─── RECORDS PROVIDED

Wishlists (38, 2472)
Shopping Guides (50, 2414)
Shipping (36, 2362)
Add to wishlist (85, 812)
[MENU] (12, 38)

──────

> _ABOUT THIS TASK_
From the records above, extract every entry verbatim.

> _EXERCISE ANSWER_
Wishlists (38, 2472)
Shopping Guides (50, 2414)
Shipping (36, 2362)
Add to wishlist (85, 812)
[MENU] (12, 38)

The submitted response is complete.